What the exercise asks » Skip every picture, and copy exactly the lines from the one containing "Given: Click the orange exit door icon button" to the end of the data.

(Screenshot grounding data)
:::

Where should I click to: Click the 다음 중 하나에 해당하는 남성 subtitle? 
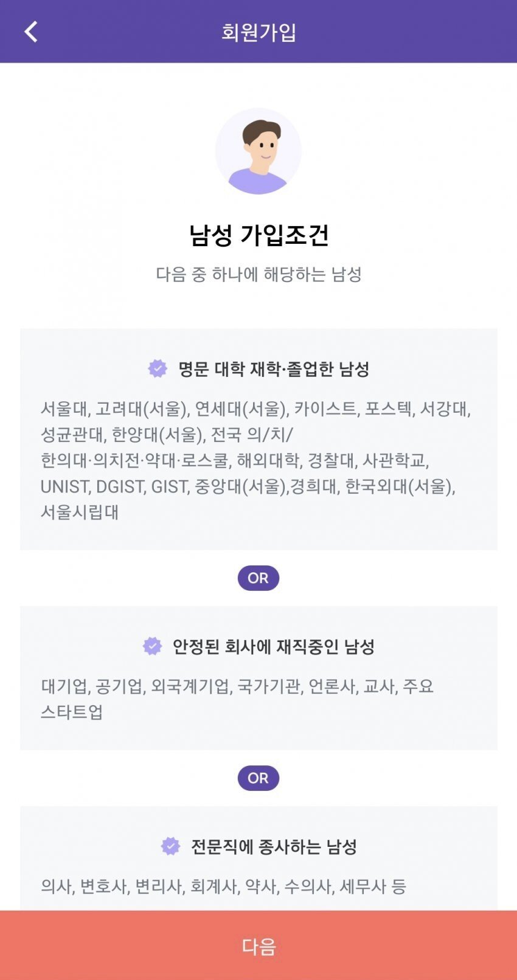click(259, 274)
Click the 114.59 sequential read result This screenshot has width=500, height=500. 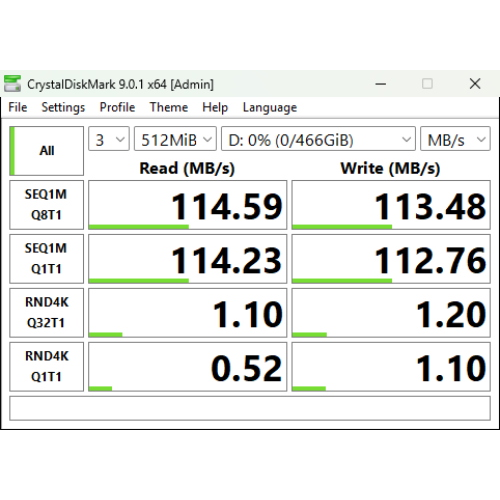coord(187,205)
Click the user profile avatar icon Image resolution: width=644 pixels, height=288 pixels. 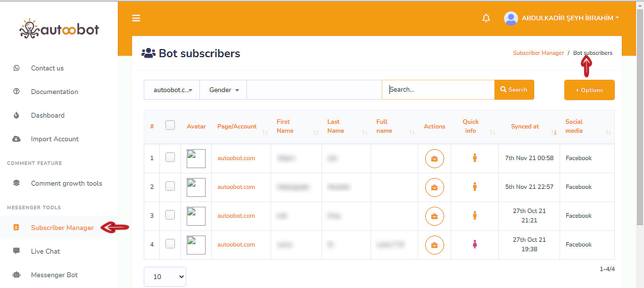pos(511,18)
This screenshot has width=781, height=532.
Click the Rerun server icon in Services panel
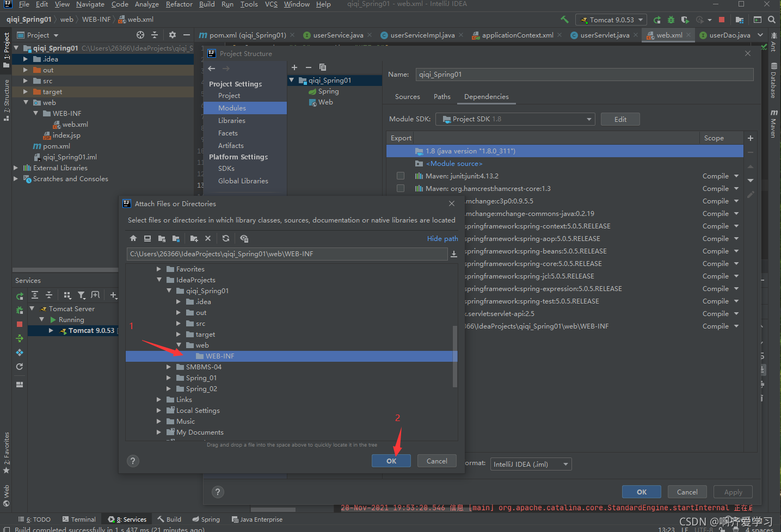point(20,295)
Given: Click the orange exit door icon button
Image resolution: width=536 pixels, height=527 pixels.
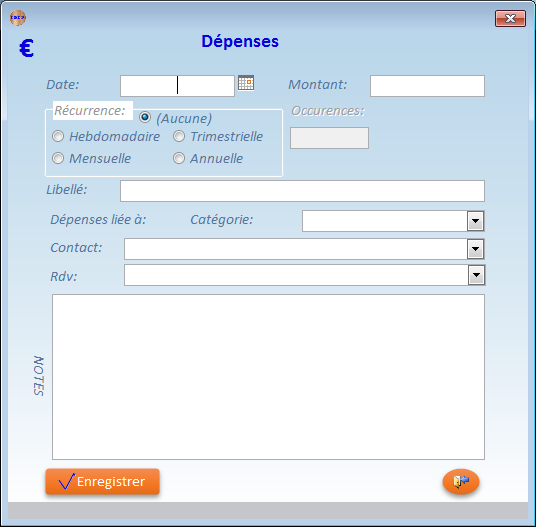Looking at the screenshot, I should (461, 481).
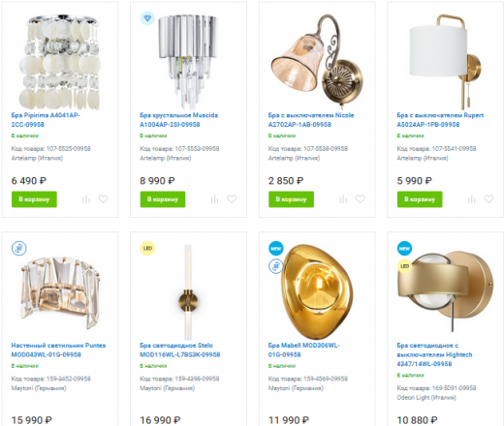
Task: Click the NEW badge on Hightech sconce
Action: tap(404, 248)
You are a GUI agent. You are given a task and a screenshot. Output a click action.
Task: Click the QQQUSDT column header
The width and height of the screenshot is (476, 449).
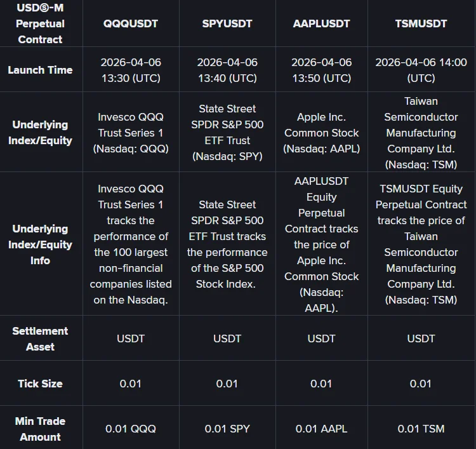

:::

Task answer »
Given: Click the orange exit door icon button
Image resolution: width=536 pixels, height=527 pixels.
Looking at the screenshot, I should (461, 481).
Task: Click the NEW badge on Hightech sconce
Action: tap(404, 248)
You are a GUI agent. You are given a task and a screenshot. Output a click action.
Task: Click the QQQUSDT column header
The width and height of the screenshot is (476, 449).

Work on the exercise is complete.